The relationship between them is like that of a vertical structure: the representational level is considered to be the surface of the mechanical level, which structures the game object “from below,” even if this structure is entirely upheld by the players themselves. This level constitutes the virtual environment of the given game space, a concept that is introduced in order to differentiate the mechanical level, whenever this level shares the same ontic space as either of the other three.
Endnotes
[1] As Roland Barthes writes on the study of narratives: “faced as it is with millions of narratives” -- or games, naturally -- “it is condemned to a deductive procedure” by necessity (1990, p. 81).
[2] Indeed, the very dichotomy of space (or architecture) of or in games is indicative of the object’s roots in hypertextual phenomena.
[3] A metonymy is a trope based on contiguity between the signifier and the signified.
[4] In fact, this applies even in “biological” phenomena, according to Aarseth and Calleja (2015). For the sake of simplicity, however, this article does not differentiate between analog and biological phenomena.
[5] Do note that Aarseth’s later concept of “games in virtual environments” (2004) is not compatible with the one applied in this article. This article does not exclude digitised versions of “traditional games” from the concept of virtual environments -- comprising anything from “card games, board games, dice games” to “mechanical arcade games such as Pinball” (Aarseth, 2004, p. 364). The term as applied in this article is entirely motivated by its disregard of material mediums and representational modes.

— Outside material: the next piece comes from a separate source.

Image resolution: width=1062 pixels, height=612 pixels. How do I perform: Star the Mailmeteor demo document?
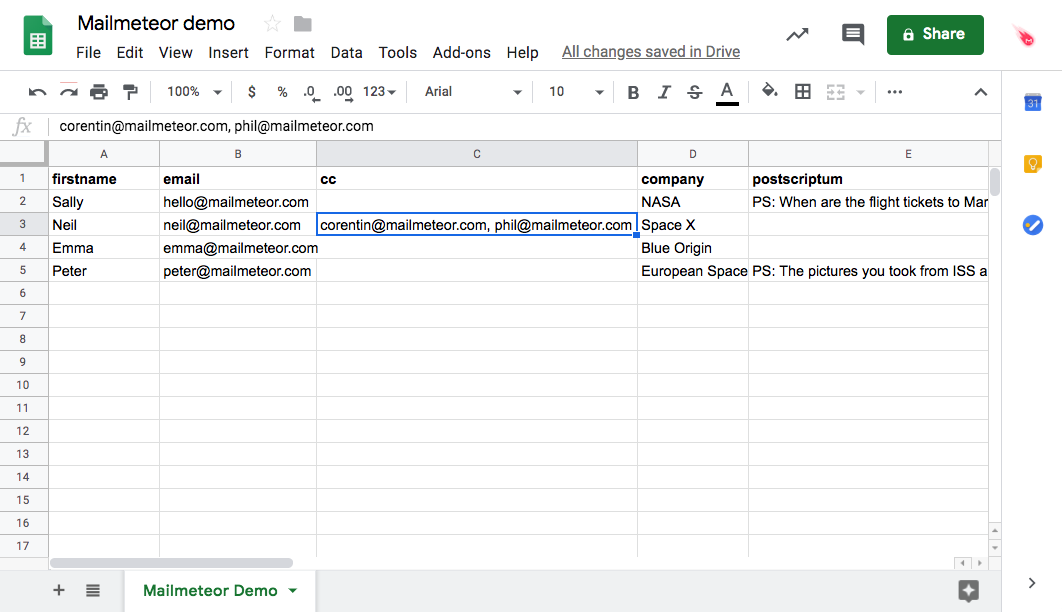click(x=272, y=24)
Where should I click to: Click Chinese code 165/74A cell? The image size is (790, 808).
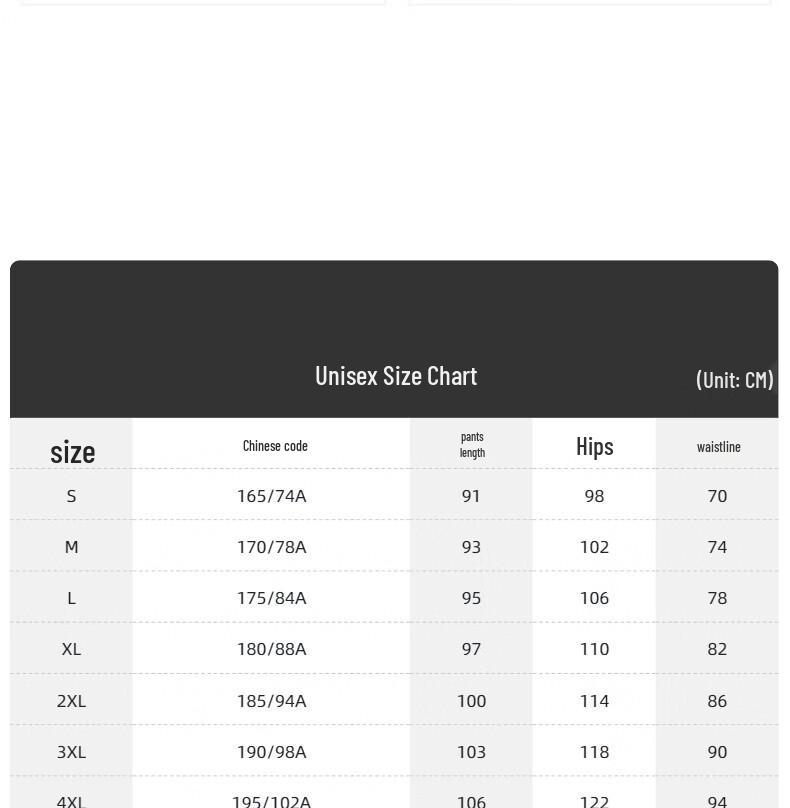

[6] To clarify: in text-based games, communication is entirely verbal, as opposed to games in which written characters (ASCII) are employed as graphic elements -- for example, in Rogue (A.I. Design, 1980).
[7] In said study (Bakkerud, 2022), I demonstrate a widespread tendency in scholarship on game spatiality to conflate metaphors with structured terminology. For example, I argue that the meaning of metaphors such as Nitsche’s “[are] contingent on cultural and representational aspects” (2022, p. 6).
[8] It is -- in itself -- misguided to measure spatiality in terms of “screens.”